**ÉNONCÉ DU PROBLÈME**: Prolongez l’extrait du discours sur l’agriculture, placé ci-dessous avant les enregistrements, en reprenant après sa dernière phrase.

**EXTRAIT**:
L’instruction agricole est le premier pas à faire en faveur de la régénération de notre agriculture appelée à recevoir dans son sein tant de malheureux qui ne demandent que du travail, et, ne l’oublions pas, la question du paupérisme prend sa source dans l’organisation même de la société, la société ne peut se dispenser d’y porter remède. Les règles de prudence, que j’observe volontiers, m’empêchent de développer davantage une pensée sur ce point.
Eh bien, messieurs, que fait le ministère en présence de ces grands intérêts, de ces grandes nécessités ? Creuse-t-il son génie, afin d’y pourvoir ? Inventeur stérile en agriculture, se montre-t-il au moins imitateur intelligent ? S’enquiert-il de ce qui se passe à l’étranger ? Oh ! non. L’agriculture ne lui donne pas tant de souci ; elle n’a pas une aussi grande part à ses veilles.
Partout les gouvernements ont profité de la paix, pour imprimer à l’agriculture un grand essor.
Un des objets qui ont fixé d’abord leur attention, a été l’enseignement agricole ; des établissements agricoles se sont élevés de toutes parts : l’Allemagne en possède un grand nombre ; la Suisse seule en a plusieurs ; l’Italie est dans la même position.
Partout les gouvernement ont encouragé, honoré l’agriculture. En Prusse, par exemple, le monarque s’entoure des conseils et de lumières des agronomes les plus distingués ; en France, ce sont des pairs et des députés qui, réunis sous le patronage du gouvernement, rendent hommage à la mémoire d’un agronome que la France a perdu et qu’il proclame le bienfaiteur de l’humanité. En Russie même, le czar, qui depuis longtemps a ordonné des travaux agricoles immenses, a créé pour les agronomes une distinction particulière. Ici, c’est tout au plus si le gouvernement prononce de temps à autre le nom de l’agriculture, et c’est tout au plus s’il connaît celui de nos agronomes.
Savez-vous ce qu’il fait pour l’agriculture ? Il gaspille beaucoup d’argent pour faire copier les plans de chemins vicinaux, pour faire copier les anciens plans du cadastre…
M. le ministre de l’intérieur (M. Nothomb) – C’est une loi qui l’a ordonné.
M. de Tornaco – Je le sais bien, mais vous devriez faire exécuter la loi dans le sens que la législature y avait attaché.
Il gaspille aussi un peu d’argent pour entretenir une école qui a usurpé le titre d’école d’agriculture.
Après cela, messieurs, il distribue quelques poignées de blé exotique ; il envoie çà et là quelques régénérateurs décorés du nom de Durham, dont plusieurs m’ont paru sortir de l’infirmerie pour aller directement à la tombe. Il distribue aussi quelques plants de mûrier pour que, sans doute, nous ayons l’extrême félicité de nous vêtir de soie indigène. Comme vous le voyez, les efforts du ministère en faveur de l’agriculture ne tiennent point du prodige, et s’il laisse un souvenir de son passage aux affaires, ce ne sera certes pas celui d’un Sully.

**JEU DE DONNÉES**:
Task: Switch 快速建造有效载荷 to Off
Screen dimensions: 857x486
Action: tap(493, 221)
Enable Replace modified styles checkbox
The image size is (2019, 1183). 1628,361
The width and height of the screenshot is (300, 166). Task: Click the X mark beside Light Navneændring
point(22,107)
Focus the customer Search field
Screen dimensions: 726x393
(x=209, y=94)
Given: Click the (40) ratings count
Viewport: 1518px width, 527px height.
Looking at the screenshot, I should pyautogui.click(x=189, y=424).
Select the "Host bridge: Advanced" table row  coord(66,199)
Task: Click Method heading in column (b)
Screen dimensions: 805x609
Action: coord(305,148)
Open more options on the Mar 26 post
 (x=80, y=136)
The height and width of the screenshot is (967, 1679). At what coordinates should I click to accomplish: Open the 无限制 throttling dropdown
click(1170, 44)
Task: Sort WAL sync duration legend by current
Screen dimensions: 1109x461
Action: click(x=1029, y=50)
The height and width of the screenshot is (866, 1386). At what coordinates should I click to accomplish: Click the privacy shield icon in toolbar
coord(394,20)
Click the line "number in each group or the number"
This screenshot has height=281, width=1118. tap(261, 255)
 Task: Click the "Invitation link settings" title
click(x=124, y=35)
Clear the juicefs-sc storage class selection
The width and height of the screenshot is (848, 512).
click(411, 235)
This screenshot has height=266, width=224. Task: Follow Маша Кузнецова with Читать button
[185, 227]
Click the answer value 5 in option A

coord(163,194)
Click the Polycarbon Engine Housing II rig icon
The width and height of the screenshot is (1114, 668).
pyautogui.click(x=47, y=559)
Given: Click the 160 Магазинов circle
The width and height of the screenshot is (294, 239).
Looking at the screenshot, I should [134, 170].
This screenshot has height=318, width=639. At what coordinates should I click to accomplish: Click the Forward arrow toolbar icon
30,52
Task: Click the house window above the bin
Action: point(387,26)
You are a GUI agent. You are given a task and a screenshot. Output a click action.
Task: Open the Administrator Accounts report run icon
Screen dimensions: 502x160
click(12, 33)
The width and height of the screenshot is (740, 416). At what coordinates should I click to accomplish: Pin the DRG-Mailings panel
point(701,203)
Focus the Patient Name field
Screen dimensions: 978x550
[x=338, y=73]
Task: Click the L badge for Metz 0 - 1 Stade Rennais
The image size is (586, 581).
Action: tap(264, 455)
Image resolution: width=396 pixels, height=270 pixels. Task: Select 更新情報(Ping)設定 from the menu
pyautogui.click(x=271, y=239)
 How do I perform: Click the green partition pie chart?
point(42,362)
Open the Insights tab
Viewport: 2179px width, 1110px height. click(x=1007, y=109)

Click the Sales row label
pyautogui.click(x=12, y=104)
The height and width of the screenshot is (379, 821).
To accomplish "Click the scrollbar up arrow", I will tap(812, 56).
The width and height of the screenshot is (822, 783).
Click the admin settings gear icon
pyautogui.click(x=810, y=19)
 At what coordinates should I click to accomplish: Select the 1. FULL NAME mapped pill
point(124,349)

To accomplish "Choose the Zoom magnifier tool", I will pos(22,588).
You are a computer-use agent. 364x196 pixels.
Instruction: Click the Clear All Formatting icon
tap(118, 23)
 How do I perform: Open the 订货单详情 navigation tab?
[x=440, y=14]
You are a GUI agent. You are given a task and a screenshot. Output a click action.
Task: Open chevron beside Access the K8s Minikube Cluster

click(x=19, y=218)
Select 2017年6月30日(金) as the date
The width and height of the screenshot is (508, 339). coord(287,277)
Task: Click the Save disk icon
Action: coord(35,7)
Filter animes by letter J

**RÉSULTAT**:
Messieurs, si des affaires financières et agricoles je passe au commerce, je ne trouve pas encore de motif de m’extasier devant l’habilité ou le savoir-faire ministériel. Vous avez été dernièrement fatigués de politique commerciale ; aussi je n’en dirai que fort peu de mots.
Messieurs, les actes patents que le ministère a laissés en cette matière sont, en premier lieu, des discours. Plusieurs de nos honorables collègues nous ont déjà entretenu de ces discours fameux prononcés à l’occasion de l’inauguration du chemin de fer belge-rhénan. J’en parle à mon tour, parce que je suis porté à croire qu’ils ont exercé une influence fâcheuse sur les négociations avec le Zollverein. C’à été une singularité remarquable de voir un ministre belge, représentant le gouvernement belge en cette occasion, faire de la politique commerciale dans les cérémonies publiques, dans des banquets, même en plein vent, et sollicitant l’intervention du commerce étranger pour obtenir un traité sur de larges bases. Mais indépendamment de la singularité du fait, ces démarches ont dû nuire aux négociations avec le Zollverein. Ces démarches du ministre belge laissaient voir avec trop d’évidence toute la vivacité du désir qu’avait le cabinet belge de conclure un traité. Ces démarches semblaient dire au Zollverein qu’il pouvait se montrer exigeant sans courir de mauvaises chances, sans s’exposer à voir les négociations compromises, et l’événement a démontré, du reste, que le Zollverein sait profiter de semblables avis.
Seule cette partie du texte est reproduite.